Los tornados son sin duda una de las manifestaciones más impresionantes de las fuerzas de la naturaleza, de ese vigor indómito e irrefrenable que reduce a nada y en un momento las obras de los hombres.
Con todo, si ya en la destrucción hay lugar para una idea de belleza, el tornado mismo puede mirarse como un objeto estético único, figuras que cumplen a cabalidad los criterios mínimos por los que consideramos algo sublime o hermoso.
Partiendo de esta premisa y de su fascinación personal por dichos fenómenos, el fotógrafo británico Ryan Hopkinson realizó una serie en que deja constancia de la gracia existente en estas formaciones aéreas.

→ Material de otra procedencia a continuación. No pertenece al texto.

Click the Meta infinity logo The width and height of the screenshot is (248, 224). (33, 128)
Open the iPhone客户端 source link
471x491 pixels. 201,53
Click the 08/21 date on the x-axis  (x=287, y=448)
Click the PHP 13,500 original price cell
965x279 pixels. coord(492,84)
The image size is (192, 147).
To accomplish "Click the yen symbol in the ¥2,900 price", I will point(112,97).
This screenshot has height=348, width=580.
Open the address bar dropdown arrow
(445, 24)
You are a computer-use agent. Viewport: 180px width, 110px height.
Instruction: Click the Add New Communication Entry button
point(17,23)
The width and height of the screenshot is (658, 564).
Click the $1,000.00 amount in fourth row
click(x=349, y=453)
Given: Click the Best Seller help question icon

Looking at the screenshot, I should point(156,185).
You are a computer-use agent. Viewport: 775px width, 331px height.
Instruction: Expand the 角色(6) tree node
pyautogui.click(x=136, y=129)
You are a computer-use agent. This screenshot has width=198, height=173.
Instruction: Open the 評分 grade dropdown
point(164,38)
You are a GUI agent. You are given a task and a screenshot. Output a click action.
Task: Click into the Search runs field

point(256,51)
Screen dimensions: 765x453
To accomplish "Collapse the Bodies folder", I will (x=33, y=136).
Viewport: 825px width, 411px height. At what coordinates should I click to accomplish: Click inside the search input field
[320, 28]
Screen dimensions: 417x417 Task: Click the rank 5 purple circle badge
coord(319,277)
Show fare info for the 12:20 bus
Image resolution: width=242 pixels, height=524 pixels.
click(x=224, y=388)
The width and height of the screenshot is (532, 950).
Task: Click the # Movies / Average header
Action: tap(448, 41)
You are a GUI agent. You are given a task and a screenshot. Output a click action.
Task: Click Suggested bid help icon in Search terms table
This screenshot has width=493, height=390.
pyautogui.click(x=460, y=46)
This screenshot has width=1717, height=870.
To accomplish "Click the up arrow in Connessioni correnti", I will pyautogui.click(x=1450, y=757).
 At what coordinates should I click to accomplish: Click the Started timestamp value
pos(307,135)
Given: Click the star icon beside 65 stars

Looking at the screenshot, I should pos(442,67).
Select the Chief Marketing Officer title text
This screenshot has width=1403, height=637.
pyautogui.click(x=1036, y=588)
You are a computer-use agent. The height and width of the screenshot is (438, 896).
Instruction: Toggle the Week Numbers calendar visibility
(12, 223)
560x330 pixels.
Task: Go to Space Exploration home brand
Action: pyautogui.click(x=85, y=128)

Hopkinson, sin embargo, no visitó alguna de las regiones caracterizadas por el azote periódico de los tornados, sino que, como buen artista, recreó estos en su estudio, un medio controlado en el que además pudo alterarlos con atractivas coloraciones.
Para conseguir las imágenes (en las que no hay ningún tipo de retoque posterior con software especializado), Hopkinson utilizó un extractor de aire industrial que colocó en el techo y cuyas aspas generaron los vórtices que son como el corazón o el motor de los tornados. Asimismo, cuidó que el entorno fuera el adecuado en todos los aspectos: una superficie amplia, el control de otras corrientes de aire, etc.
Después de varios intentos malogrados, el fotógrafo obtuvo al final una veintena de tornados, todos de poco más de un metro y, asegura, “con sus propias personalidades y medidas”.
El resultado, inesperadamente, sitúa a estos tornados en un punto equidistante entre la fotografía, la pintura, la fantasía que casi siempre acompaña a la miniaturización y, sí, el evento natural.